While Grinnell students who live on the coast frequently complain about Iowa’s distinct lack of water, the state has just enough water to cause trouble. Over the past couple of weeks, heavy rainfall has led to severe flooding in the northeastern parts of the state, including Cedar Rapids, Iowa’s second-largest city.

Although many people have been displaced and much property has been destroyed, this is not the worst flood in Iowa history. Many across the state, particularly in eastern Iowa, remember the flood of 2008, which racked up over 60 billion dollars in damages.

“The one in 2008 was 31.12 feet, which was the highest in recorded history,” said Greg Buelow, public safety spokesperson for the City of Cedar Rapids, before adding that the current flood is not as bad. “This one ranks number two. It topped out at right around 22 feet, so again, that would be the second largest crest in the history of the Cedar River since they started keeping track.”
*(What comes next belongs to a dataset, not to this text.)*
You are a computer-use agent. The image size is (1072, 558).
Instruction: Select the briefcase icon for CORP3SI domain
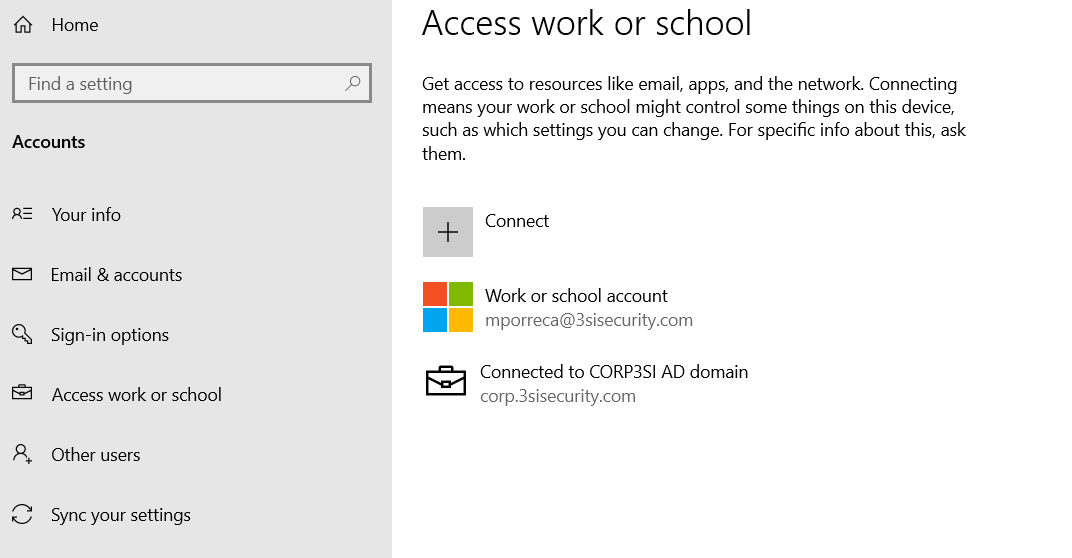[446, 382]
While there was some damage in Cedar Rapids, the toll was not nearly as bad as it was in 2008. Buelow attributes that to better planning and preparedness.

“Back in 2008, we had 10 percent of the community that was impacted by actual floodwaters,” Buelow said before explaining their preparation techniques this time around. “We have a temporary flood protection system that consists of earthen berms, levees and Hesco barriers … that were put in place, and it seems like it kept out the damage significantly.”
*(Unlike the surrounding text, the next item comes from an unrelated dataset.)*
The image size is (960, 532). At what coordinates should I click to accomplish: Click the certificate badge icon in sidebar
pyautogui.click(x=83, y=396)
Buelow noted that their efforts have paid off.

“I mean we have hardly any homes that have been impacted by water other than a handful of businesses that were on the wet side of the temporary flood protection,” he said. “But the temporary flood protection measures held, and it was a remarkable achievement. They were built over the course of 48 to 72 hours with city employees, contractors and volunteers who just worked around the clock and built this temporary flood protection, and it was a remarkable achievement. It held the waters back.”

Another mark of Cedar Rapids’ preparedness was the coordination of the city’s various emergency response crews.
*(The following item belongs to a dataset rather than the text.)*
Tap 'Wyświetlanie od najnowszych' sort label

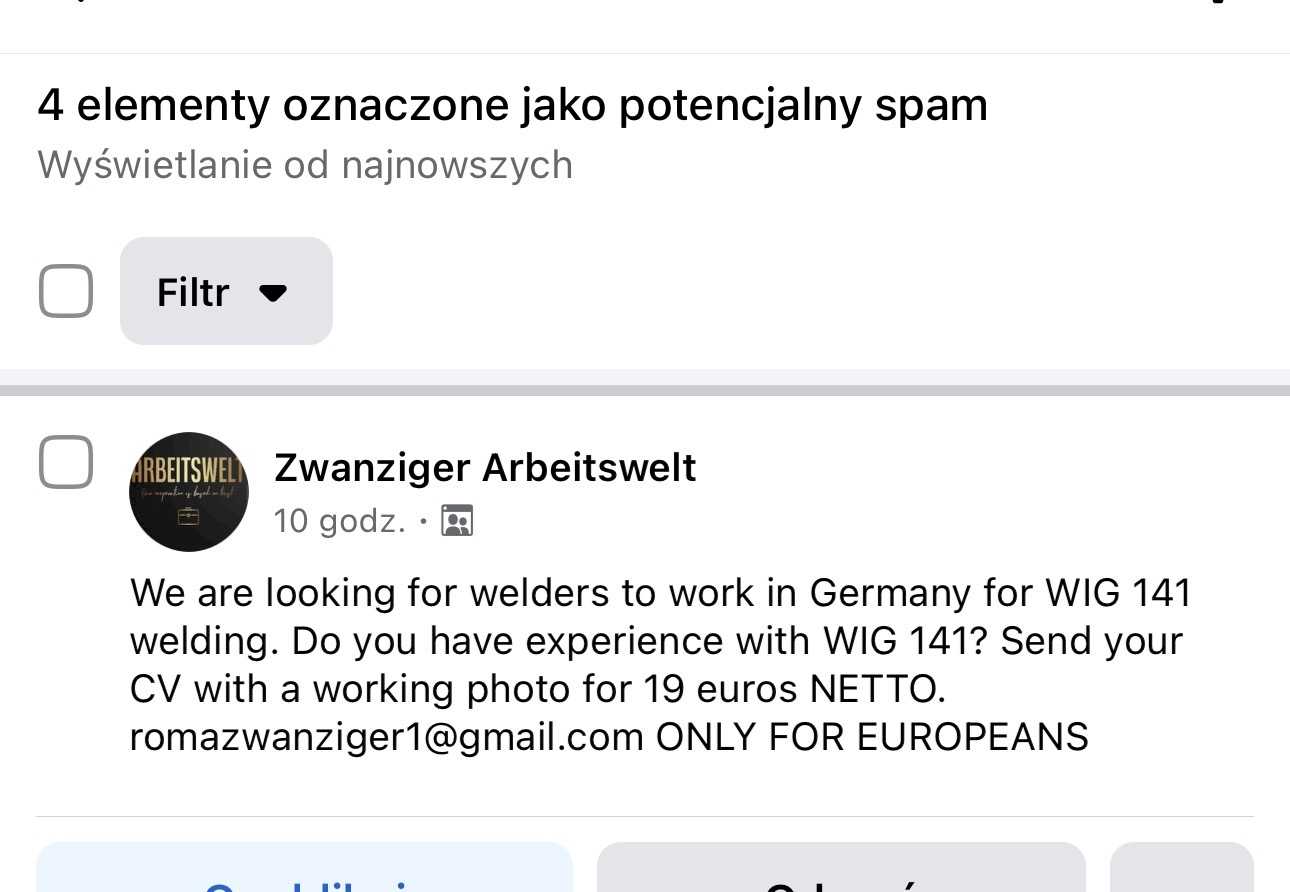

“Our police and fire departments more or less established an instant command post, and what it is is the equivalent of an emergency operations center where they coordinate all their responses,” Buelow said. “They get all the different departments that are going to be directly involved in responding to a potential flood, and what they do is they coordinate, they plan and then they prepare their response.”

City departments weren’t the only ones responding to this flood. In Cedar Rapids and the other affected communities, Iowa Homeland Security and Emergency Management Department (HSEMD), a state office responsible for responding to natural disasters, has been hard at work.

“We utilize state resources to supplement any response efforts that are going on down at the local level,” said John Benson, a spokesperson for HSEMD. “So if a county or city at the local end have a specific resource need that they don’t have available to themselves, or some type of expertise, we have resources at the state level that we can provide.”

While much media attention has been given to the Cedar Rapids area, Buelow clarified that Cedar Rapids was far from the only area affected.

“You need to focus on a couple of river basins. The first one’s obviously going to be the Cedar River basin, which runs all the way from Charles City [in northern Iowa] … into the Mississippi. We’re also interested in what’s going on in the Wapsipinicon [River] basin, which is in roughly that same type of area,” Buelow said.

While the affected areas are relatively far from Grinnell, according to Buelow, there are plenty of opportunities for concerned Grinnellians to help. He encouraged anyone who wants to make a difference to visit the United Way of east central Iowa’s website at

Above all else, Buelow expressed gratitude for the many volunteers who have stepped up to the plate.

“This really is a testament to how great this state is,” Buelow said. “We have people from all over, donating personnel, equipment, coming in to fill sandbags. We have four-year-olds filling sand bags.”